My birthday gift to you, and also myself, are these meatloaf meatballs with horseradish cheddar mash. The meatballs are baked with a ketchup/bbq sauce and topped with crispy fried shallots-all on a bed of creamy, cheesy, tangy horseradish mashed potatoes. They are so delicious it’s hard to put it into words. You’ll just have to make them for yourself to find out.

Cheers to another meatball, and to another trip around the sun. This is 38.

Meatloaf Meatballs with Horseradish Cheddar Mash

Meatloaf Meatballs with Horseradish Cheddar Mash

Ingredients:

8 oz shiitake mushrooms, woody stems removed and roughly chopped

7 Tbsp avocado oil

2 Tbsp + 1/2 tsp kosher salt

1 C onion, finely diced

2 Tbsp garlic, minced

2 Tbsp + 1 tsp Worcestershire sauce

2 Tbsp dijon mustard

2/3 C ketchup

1 egg

1/2 C panko breadcrumbs

pepper

1 lb ground beef

1 lb ground pork

1/3 C bbq sauce

2 Tbsp tomato paste

1 Tbsp apple cider vinegar

1 1/3 C shallots, sliced

2 lbs Yukon gold potatoes, cut into 1” pieces

3/4 C half & half

1 1/4 tsp sour cream horseradish

1 C cheddar cheese, grated

Preheat oven to 350 degrees.

In a frying pan heat 3 Tbsp of avocado oil over medium heat. Add mushrooms and cook for 10 minutes, or until brown and crisping around the edges. Season with a small pinch of kosher salt, and stir to evenly distribute. Remove from pan and let cool. Finely chop the mushrooms and transfer to a large mixing bowl.

Add the onion, garlic, 2 Tbsp of Worcestershire sauce, dijon mustard, 1/3 C ketchup, egg, panko breadcrumbs, 1/2 tsp kosher salt, and a few grinds of pepper to the bowl. Mix everything together with a fork until fully combined.

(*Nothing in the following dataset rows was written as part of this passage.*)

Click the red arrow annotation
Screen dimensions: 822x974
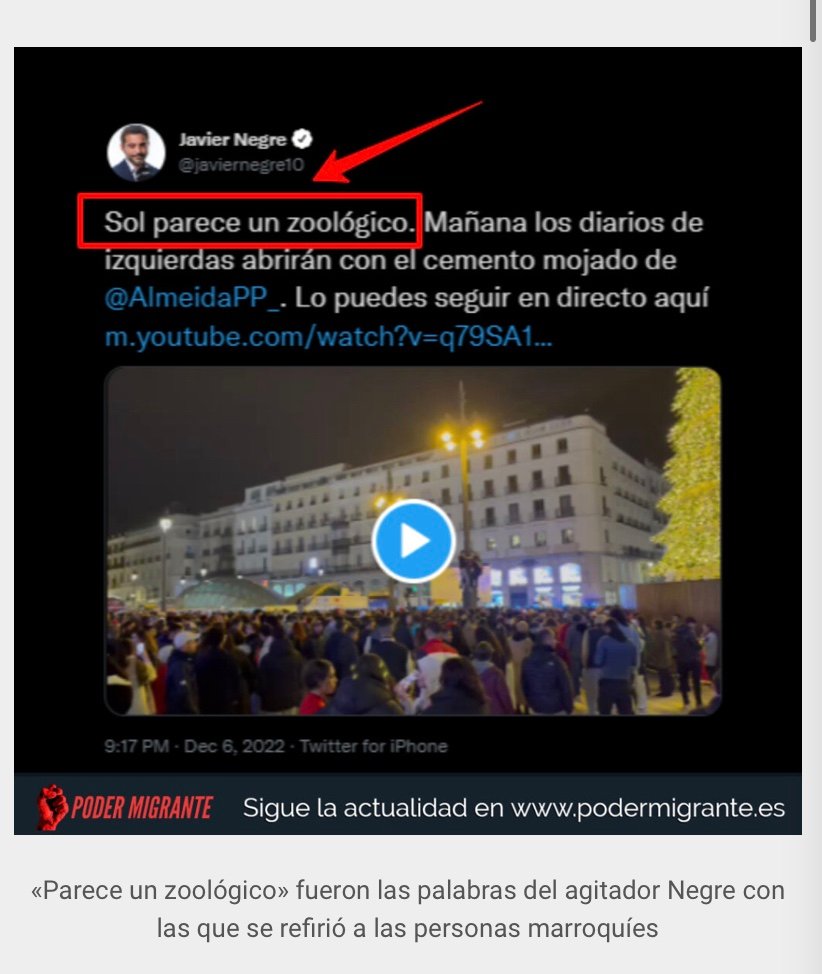click(398, 142)
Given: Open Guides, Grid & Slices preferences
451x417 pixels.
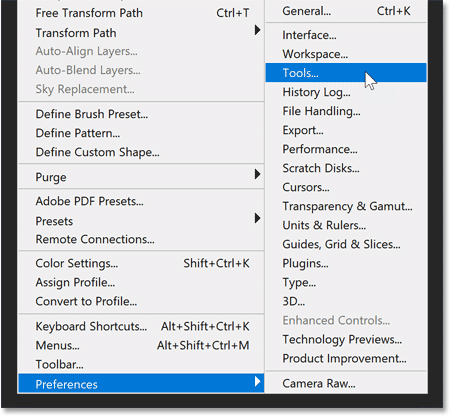Looking at the screenshot, I should (346, 244).
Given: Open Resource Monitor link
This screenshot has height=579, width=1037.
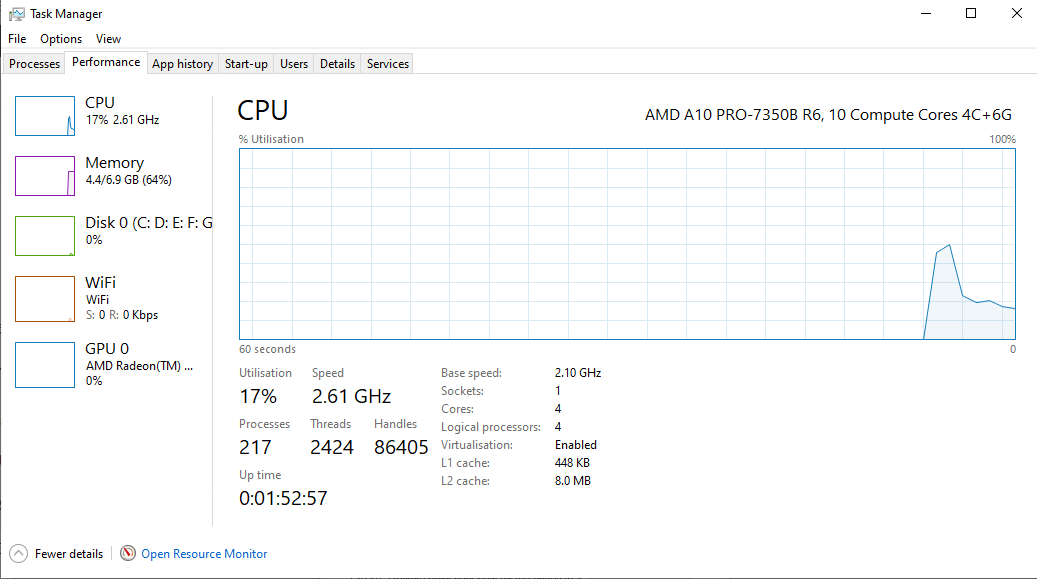Looking at the screenshot, I should point(204,553).
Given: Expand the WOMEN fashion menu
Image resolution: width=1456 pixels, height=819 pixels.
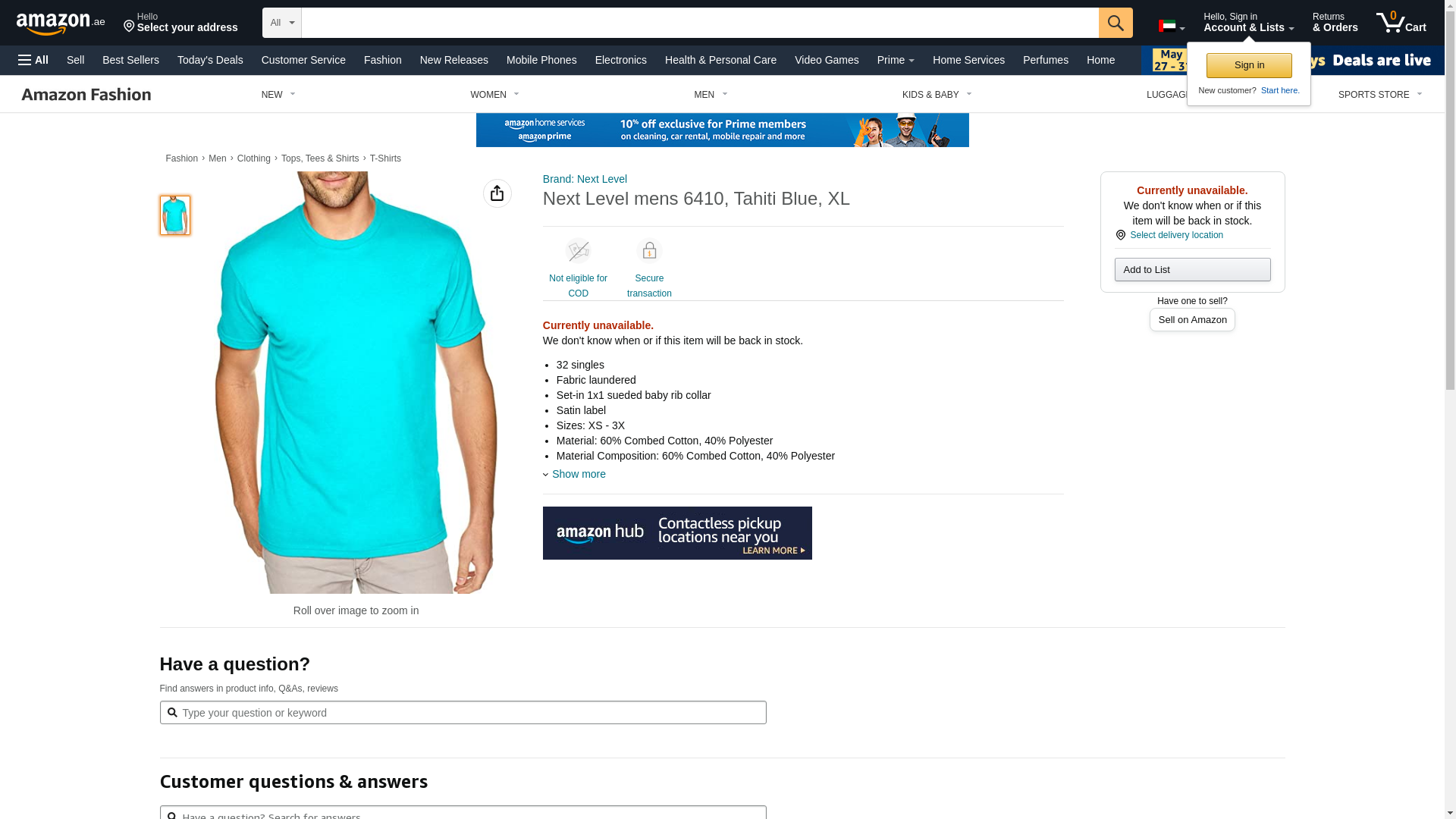Looking at the screenshot, I should (494, 95).
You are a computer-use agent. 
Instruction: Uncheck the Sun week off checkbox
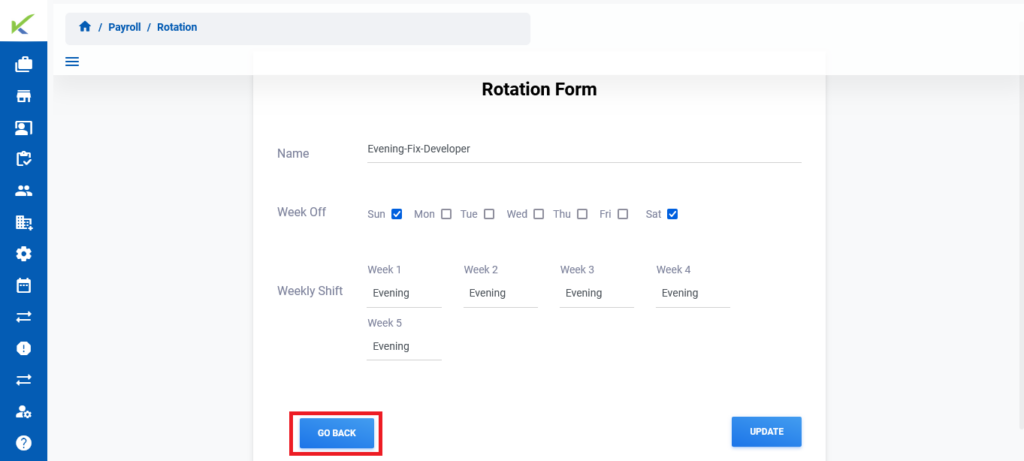[x=396, y=214]
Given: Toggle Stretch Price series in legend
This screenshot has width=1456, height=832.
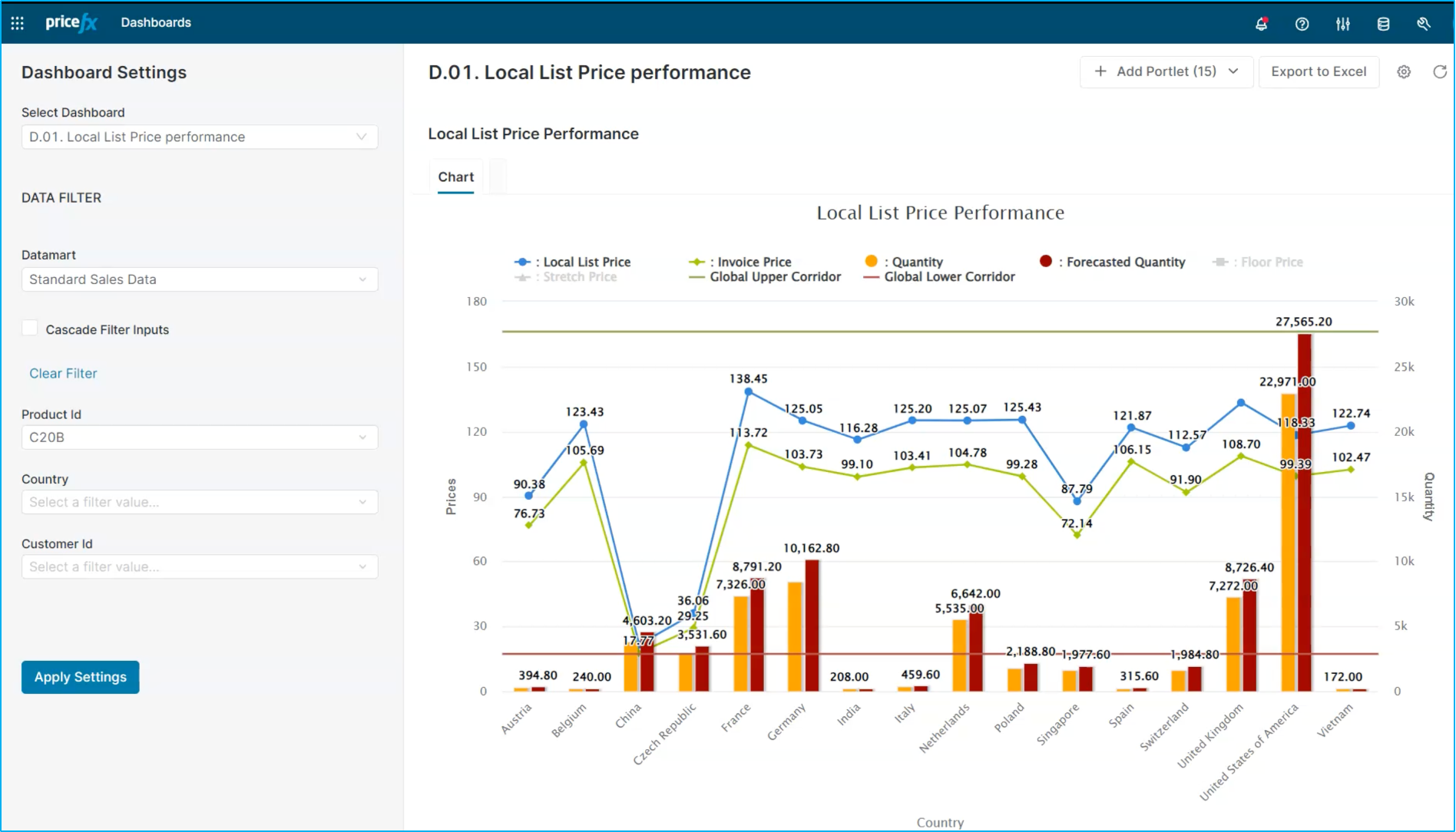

Add the beef and pork to the bowl and mix together with your hands until everything is combined. Be careful not to over mix the meat, you really just want to mix until it comes together

Spray a large sheet pan with nonstick spray. Roll meatloaf mixture into 1 1/2-2” balls and space 2” apart on baking sheet. Bake for 20 minutes. While the meatballs are cooking, make the sauce.

In a small saucepan combine 1/3 C ketchup, bbq sauce, tomato paste, apple cider vinegar, and 1 tsp Worcestershire sauce. Cook over medium low until sauce just begins to simmer. Spoon sauce over meatballs and place back in the oven to cook for 10 minutes.

While the meatballs are finishing in the oven, fry the shallots. Cook shallots in 4 Tbsp avocado oil over medium heat for 10-15 minutes until golden brown and crisp. Drain from oil on a paper towel lined plate and season with a pinch of salt.

Make the mashed potatoes by placing diced potatoes in a large pot with 2 Tbsp of kosher salt. Fill pot with cold water just until the potatoes are covered. Bring to a boil and cook until a knife comes out easily. Drain potatoes and place back in pot. Add half & half and butter, and mash potatoes until smooth. Stir in horseradish and cheddar cheese, and season to taste with salt, and more horseradish if you want to up the kick. I kept the horseradish flavor on the milder side to appease to my small human overlord.

To serve, place a scoop of mashed potatoes on a plate, spoon meatballs over the top and sprinkle the fried shallots over the meatballs. I like to serve this with roasted broccolini to feel like I’m doing something good for my body.